I recently looked into rust at work and got curious about the generative programming capabilities of the language. In general I've been fairly positively surprised with the language and ecosystem.
I've not yet completed the money transfer example or any more complex. So far I've only implemented an Account context where a ledger and an int plays the only roles but I'm confident in claiming that Rust can support DCI based on a macro.
This is what the Account looks like:
#[five::context]
pub mod account {
pub trait LedgerContract : {
fn push(&mut self, entry: LedgerEntry);
fn as_vec(&self) -> Vec<LedgerEntry>;
}
trait LedgerRole : LedgerContract{
fn add(&mut self, entry: LedgerEntry){
self.push(entry.clone());
self.log(entry.message());
}
fn log(&self, msg: String) {
println!("{}",msg);
}
}
struct Context {
ledger : LedgerRole,
account_no: i64
}
impl Context {
fn deposit(&mut self, message : String, amount: i32){
self.ledger.add(LedgerEntry::Deposit(message,amount))
}
fn withdraw(&mut self, message : String, amount: i32){
self.ledger.add(LedgerEntry::Withdrawal(message,amount))
}
fn balance(&self) -> i32 {
self.ledger.as_vec().iter().map(|entry| match entry {
LedgerEntry::Deposit(_, amount) => *amount,
LedgerEntry::Withdrawal(_, amount) => -*amount,
}).sum()
}
}
}
The idea of the macro is that any trait that ends in Role is a role and any trait that ends in Contract is a Role contract for the corresponding role. The context struct and impl is where the publicly available methods of the context are defined and those methods have access to the role methods as well as those of the contract.
Using this would look something like this:
use account::Account;
let mut account = account::bind(ledger, 67676555);
account.deposit(String::from("Deposit 1"), 100);
account.withdraw(String::from("Withdrawal 1"), 50);
account.deposit(String::from("Deposit 2"), 200);
account.withdraw(String::from("Withdrawal 2"), 100);
println!("Balance: {}", account.balance());
The second line being the one where the players are bound to their roles. The macro uses the same rewrite "trick" as always, so if I've implemented the macro "magic" correctly there's no identity issues.
That being said identity is actually at the forefront of rust memory management, and it's very clear in the code whether you clone/copy an object (not preserving identity) or you borrow the object (preserving identity)

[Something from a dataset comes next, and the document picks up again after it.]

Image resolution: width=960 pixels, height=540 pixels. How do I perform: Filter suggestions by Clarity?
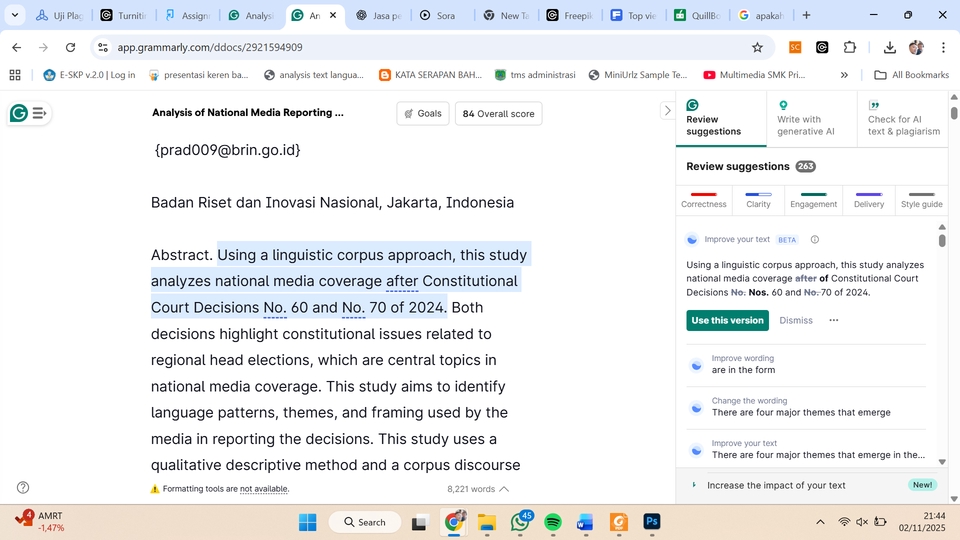coord(758,199)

The result of the above would be:
Deposit 1
Withdrawal 1
Deposit 2
Withdrawal 2
Balance: 150
Design choices:
Aside from the Contracts nothing in the module is public. The rewriting of the module creates a bind function and a trait that's publicly available. The trait being named after the module and describing the methods for the Context struct. Anything you see in the account module above is rewritten or removed completely.